Iran’s top diplomat has acknowledged that Iranians “were lied to” for days after the Islamic Republic accidentally shot down a Ukrainian jetliner.


— Your $14 salad isn’t as eco-friendly as it’s advertised. But Santa Monica-based Sweetgreen hasn’t stopped trying to make fast-casual lunch sustainable.

— Remember DVDs? Universal Pictures and Warner Bros. do. They’re teaming up on a plan to keep the business of selling shiny physical discs alive.


— The death of Mongolian Groom in the $6-million Breeders’ Cup Classic at Santa Anita on Nov. 2 could have been prevented, according to a report released by the Breeders’ Cup.

— The L.A. Galaxy’s impending acquisition of Javier “Chicharito” Hernández is another triumph for Major League Soccer, columnist Dylan Hernández writes.


— A new rule from the International Olympic Committee bars athletes from displays of protest at this summer’s games in Tokyo.
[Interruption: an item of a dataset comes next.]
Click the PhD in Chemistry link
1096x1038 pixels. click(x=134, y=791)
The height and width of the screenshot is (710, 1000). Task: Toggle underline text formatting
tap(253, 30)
The editorial board says that’s an absurd decision.

St. Vincent Medical Center is closing. Roughly 60,000 people are homeless in L.A. County. Columnist Steve Lopez asks: Are you thinking what I’m thinking?


— If you can’t find love on “The Bachelor/ette,” you can still find a second career as an influencer. How the show became a fast track to social media celebrity. (The Ringer)

— Politicians are sharing meme-ified disinformation. Their supporters don’t care. (Washington Post)

— Despite an aggressive marketing push by Disney, “Star Wars” movies keep flopping in China, where nostalgia for the series has no power over viewers. (New York Times)


The year 2010 wasn’t exactly an auspicious time to launch a record label — U.S. album sales had hit an all-time low, according to Nielsen. But for the founders of L.A. independent label Innovative Leisure, the time was ripe for a passion project that, over the next decade, would launch some of the biggest names in indie music today. This weekend, the label will celebrate its 10th anniversary with a two-day bash at Pappy & Harriet’s in Pioneertown featuring some of the acts that have kept it going.